* [Text provided]:

· · · · ·

B.A. Draws Legal Challenge from Activist Group

Contributing Editor

Broken Arrow has a new set of rules and regulations affecting those who want to be part of the medical marijuana industry. If and when they will be in place, however, will be up to the state legislature and a district judge to decide.

Following the City Council’s unanimous adoption of two new ordinances on Sept. 18 Attorney Ron Durbin, who represents the activist group Green the Vote, called them government overreach and was quoted as saying the ballot measure approved by voters which created the fledgling industry doesn’t give cities the authority to adopt regulations like these.

At that time, he warned he would likely file a lawsuit against the city by Friday of that week. He kept that promise on Sept.  25. A temporary restraining over was issued three days later.

Following that action, a statement was released by the city quoting Mayor Craig Thurmond as saying, “The City Council and I are disappointed in the decision. We will appeal the court’s ruling immediately. While we respect the recent vote of the people on SQ 788, we believe all Oklahoma cities have the authority to have common sense rules and regulations in place for medical marijuana businesses in their communities.” 

City Attorney Trevor Dennis did however decry the lack of guidance coming from the state Capitol on how to proceed. That can’t happen until the legislature reassembles in February unless a special session is called.

· · · · ·

* [Extracted data]:
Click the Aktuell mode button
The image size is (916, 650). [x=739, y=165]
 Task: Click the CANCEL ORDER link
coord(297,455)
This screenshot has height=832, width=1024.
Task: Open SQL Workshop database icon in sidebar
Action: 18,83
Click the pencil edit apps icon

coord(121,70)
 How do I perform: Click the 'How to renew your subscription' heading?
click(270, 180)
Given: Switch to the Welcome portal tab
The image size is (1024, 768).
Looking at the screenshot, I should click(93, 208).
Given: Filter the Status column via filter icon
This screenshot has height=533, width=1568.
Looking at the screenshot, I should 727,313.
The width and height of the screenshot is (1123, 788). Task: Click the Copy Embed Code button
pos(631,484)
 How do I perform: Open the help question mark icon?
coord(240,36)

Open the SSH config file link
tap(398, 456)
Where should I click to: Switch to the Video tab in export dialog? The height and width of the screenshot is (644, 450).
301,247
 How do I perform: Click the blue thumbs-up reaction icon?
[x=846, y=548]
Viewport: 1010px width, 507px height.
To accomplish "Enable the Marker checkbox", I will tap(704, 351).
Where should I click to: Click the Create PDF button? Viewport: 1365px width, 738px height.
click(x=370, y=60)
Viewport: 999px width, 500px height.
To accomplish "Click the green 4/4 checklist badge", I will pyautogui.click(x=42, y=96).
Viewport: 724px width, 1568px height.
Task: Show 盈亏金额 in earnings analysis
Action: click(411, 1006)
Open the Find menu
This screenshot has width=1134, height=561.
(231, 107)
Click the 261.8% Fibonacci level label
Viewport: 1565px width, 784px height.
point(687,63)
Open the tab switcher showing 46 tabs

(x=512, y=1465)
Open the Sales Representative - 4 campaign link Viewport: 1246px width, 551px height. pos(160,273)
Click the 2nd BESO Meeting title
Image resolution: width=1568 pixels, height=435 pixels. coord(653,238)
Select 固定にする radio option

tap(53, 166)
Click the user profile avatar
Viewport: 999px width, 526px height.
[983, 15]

· · · · ·

* [Exercises]:
[1] Name every person in the Broken Arrow article, with the role the article gives each one.
[2] Answer these questions from the Broken Arrow article:
(a) On what date did the City Council adopt the two new ordinances?
(b) Which activist group does Ron Durbin represent?
(c) When does the legislature reassemble?
[3] Carry the Broken Arrow medical marijuana article forward from its final sentence.

* [Answers to the problems]:
[1]
- Ron Durbin: attorney representing the activist group Green the Vote
- Craig Thurmond: mayor
- Trevor Dennis: city attorney

[2]
(a) Sept. 18
(b) Green the Vote
(c) In February, unless a special session is called.

[3]
Taking the legal spotlight are two regulations.

Ordinance 3540 allows medical marijuana dispensaries in Commercial Mixed Use, Downtown Mixed Use, Commercial Neighborhood and Commercial Heavy zoning districts. They are also permissible within Area 6 and 7 of the Downtown Residential Overlay District. Commercial growing facilities and processors are permitted in Industrial Light or Industrial Heavy zoning districts as long as the plants are within a building.

Ordinance 3542 requires operators of a medical marijuana dispensary, a commercial grower or processer to maintain a valid commercial establishment license from the Oklahoma Department of Health as well as a City of Broken Arrow operating permit. Each permit costs $2,500 and must be renewed annually.

Dispensers, growers and processors are not allowed to operate within a structure that is less than 1,000 feet from a public or private school entrance.

Ordinance 3542 also deals with medical marijuana growing facilities for personal use. 

Under it, a qualified patient or caregiver license holder can grow marijuana on property owned by that individual or on rental property for which they have the property owner’s written permission. Regardless of location, all home-grown medical marijuana plants must be in restricted areas that are not accessible to the public.